Well I'm the odd one then. I bought a long tweezers and scissor set off eBay. But my tank is only a month old and I have a very vigorous betta that uproots things occasionally. I also have moved things around because I already have taken several stem cuttings and planted them because things are growing like crazy. If I reach my arm all the way to the bottom I will overflow my tank. I find it much easier and I don't have to remove any water now to work on things. I also use the tweezers to pick up the occasional pellet that he doesn't see from the bottom to re-drop it for him and to place a shrimp pellet sometimes so he doesn't go after it. Oh yeah, and no more wet sleeves.


----------



## Kaxen (Mar 3, 2013)

I ended up buying tweezers and scissors, but no rake/spatula. 

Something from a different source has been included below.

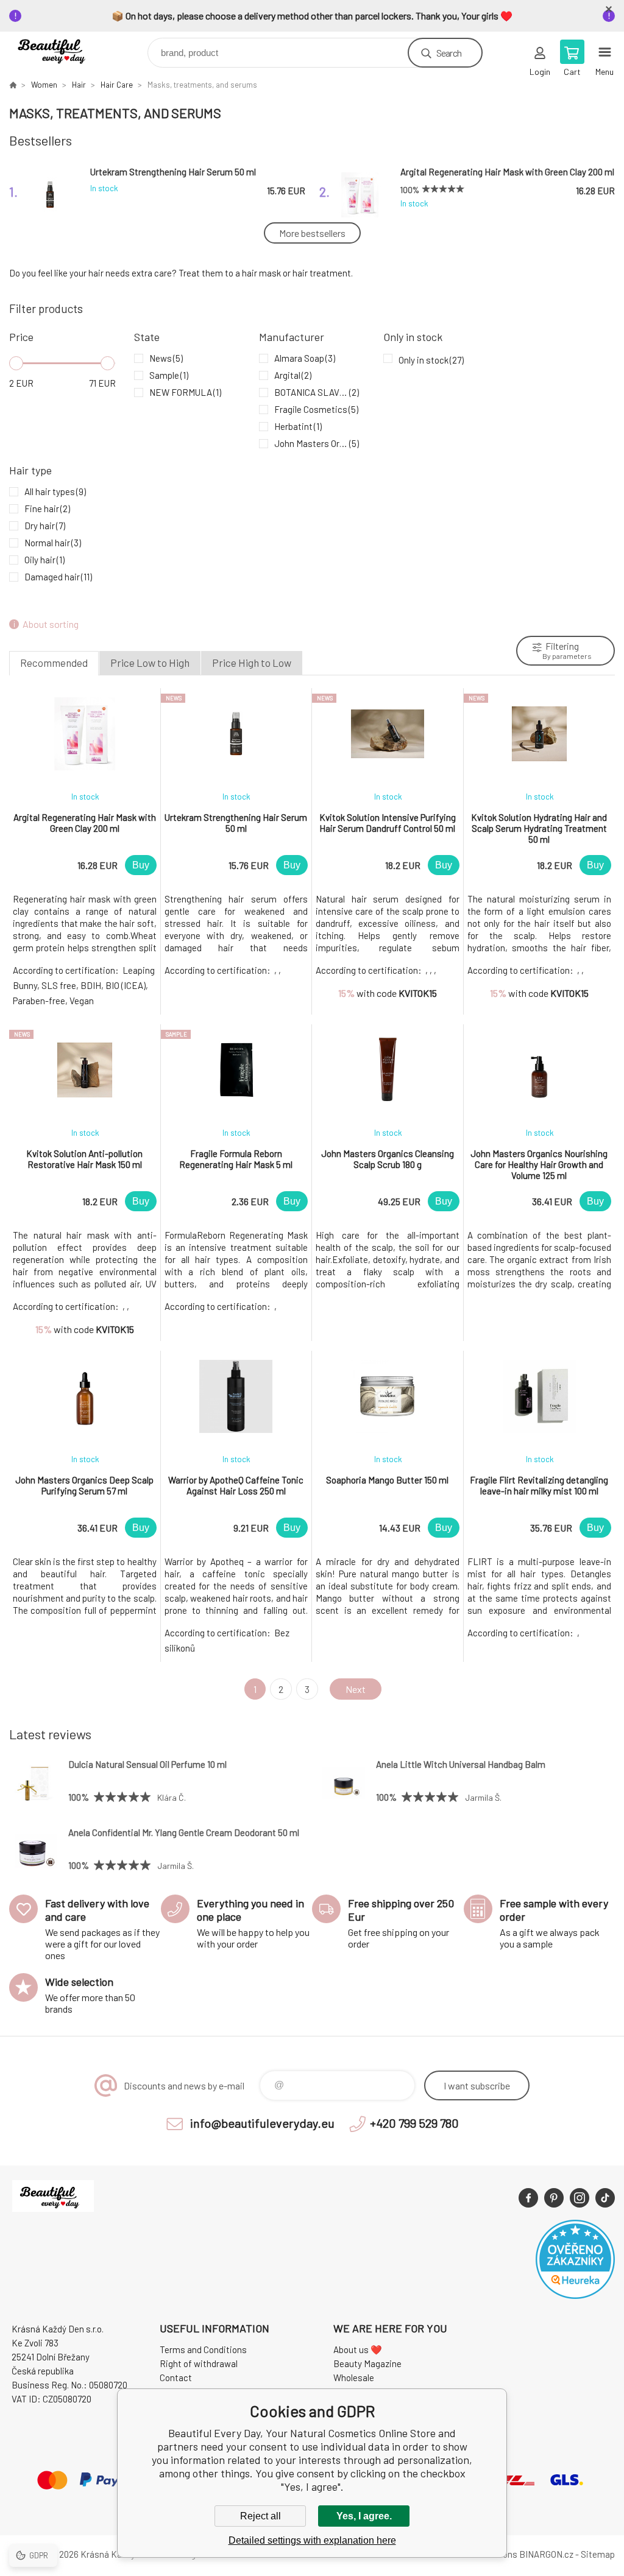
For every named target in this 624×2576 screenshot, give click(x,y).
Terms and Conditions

>_> my gravel is kind of left however it falls the more I think about it.


----------



## jadaBlu (Feb 14, 2013)

Look for surgical scissors like these make sure they are stainless before you buy:

http://www.amazon.com/Metzenbaum-Sc...79&sr=1-3&keywords=metzenbaum+scissors+curved

It's much cheaper than a tool kit. Ebay will probably have them too The cheap ones are made in places like Pakistan. The expensive ones in Germany cheap ones are fine for your purpose.


----------